From: Markus on
I have a large number of data points n(x,y,z,t) where n is the refractive index and the data is produced by a Large Eddy Simulation model (a type of CFD-calculation). The simulation was performed on a cluster and the results dumped to file. I am now doing post-processing of the data. I know that the time average should be cylindrically symmetric and would thus want to calculate ñ(rho,z) and n_var(rho,z), where I mean average with ñ and variance with n_var. The time series is not long enough for ñ(x,y,z) to look symmetric. The grid has structure but is not rectangular or symmetric. There are approximately 7 million grid points and 50 time steps so the amount of data is considerable.

What I have tried is to greate a grid (rgrid,zgrid), and then bin all the ñ(x,y,z) values to the rectangles created by this grid.
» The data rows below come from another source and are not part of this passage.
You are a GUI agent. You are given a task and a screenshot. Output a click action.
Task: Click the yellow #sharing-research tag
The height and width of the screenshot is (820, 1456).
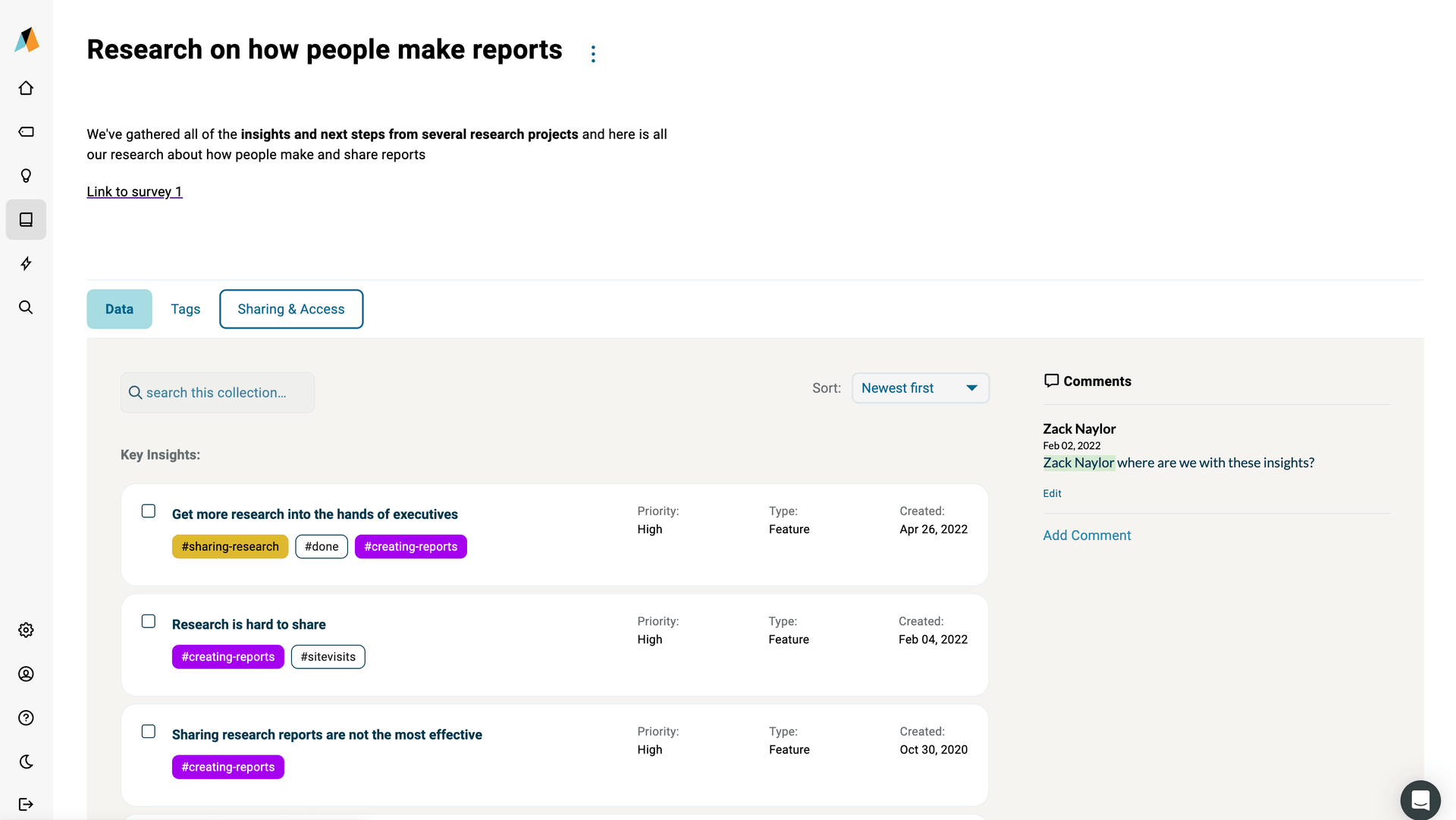[230, 547]
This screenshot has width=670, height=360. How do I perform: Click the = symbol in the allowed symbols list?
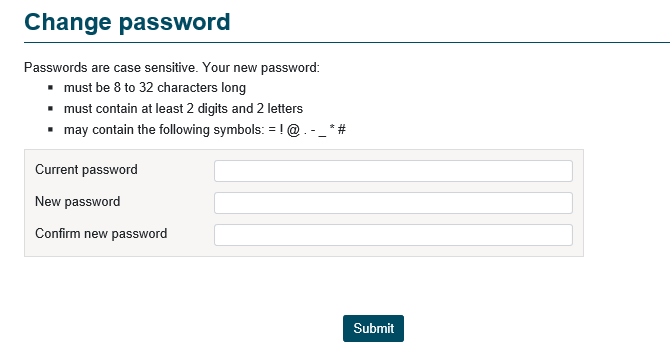tap(272, 129)
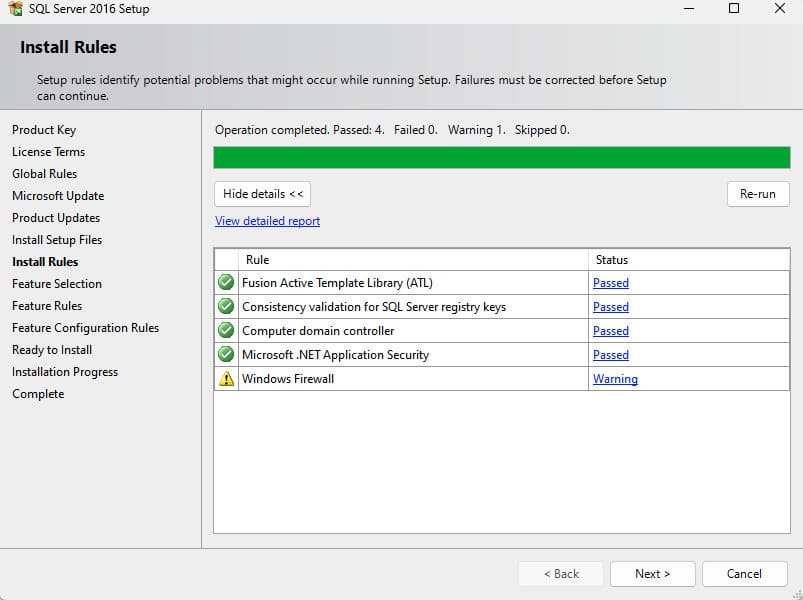Click the SQL Server Setup title bar icon
The width and height of the screenshot is (803, 600).
[14, 9]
Calculating the mean of the values in each bin is simple. The problem is that this method (at least in my implementation) is very slow as there is a loop over all points in the rectangular grid (rgrid,zgrid). The variance can in principle be calculated by taking the variance of the values in each rectangle. If the underlying distribution however varies inside the rectangle this will overestimate the variance. To compensate for this I would need to interpolate ñ(rgrid,zgrid) to ñ(rho,z) for each of the 7 million gridpoints, calculate the variance in that gridpoint and again average the variances in the rectangle. I think this would give an approximately correct value, but it seems very inefficient and slow. Can anyone give me a better algorithm or
implementation than the one I have suggested here?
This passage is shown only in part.